→ **DATA FOR THIS TASK**:
========================================

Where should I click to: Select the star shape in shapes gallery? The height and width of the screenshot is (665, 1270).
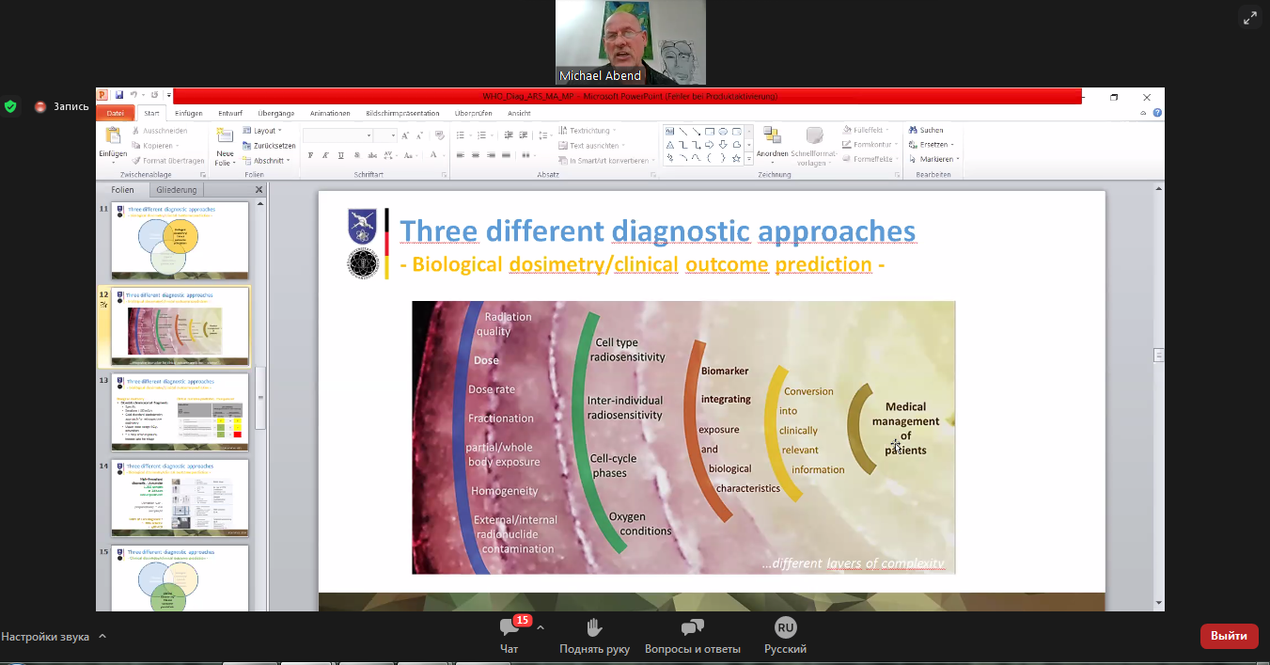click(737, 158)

========================================

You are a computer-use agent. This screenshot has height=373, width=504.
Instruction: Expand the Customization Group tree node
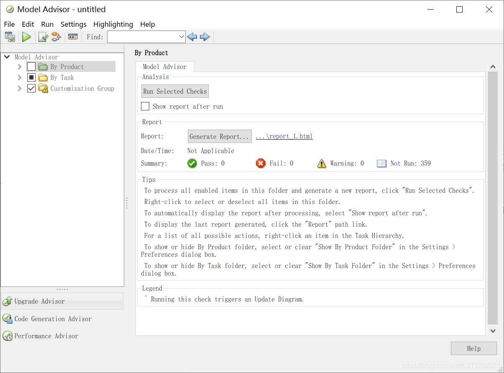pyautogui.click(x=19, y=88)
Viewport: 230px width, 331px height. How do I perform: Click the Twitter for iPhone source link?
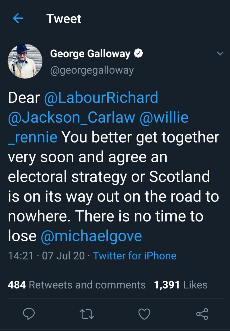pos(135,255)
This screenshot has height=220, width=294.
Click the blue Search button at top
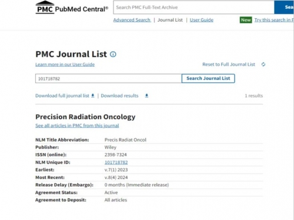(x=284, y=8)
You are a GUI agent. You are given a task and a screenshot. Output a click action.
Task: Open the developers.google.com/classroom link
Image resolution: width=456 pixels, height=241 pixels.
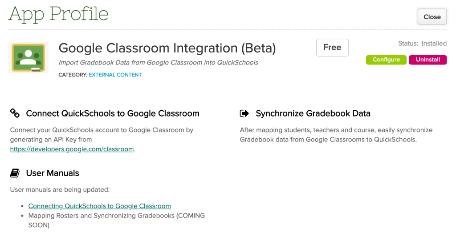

========================================

→ **WORK TO BE COMPLETED**:
An exact copy is needed of the stretch above that opens with the line containing "You are a computer-use" and closes with the line containing "This screenshot has height=220, width=294."; the pictures are not part of it.

→ **OUTPUT OF THE EXERCISE**:
You are a computer-use agent. This screenshot has height=373, width=504.
Instruction: Expand the Customization Group tree node
pyautogui.click(x=19, y=88)
Viewport: 230px width, 331px height. How do I perform: Click the Twitter for iPhone source link?
pos(135,255)
This screenshot has height=220, width=294.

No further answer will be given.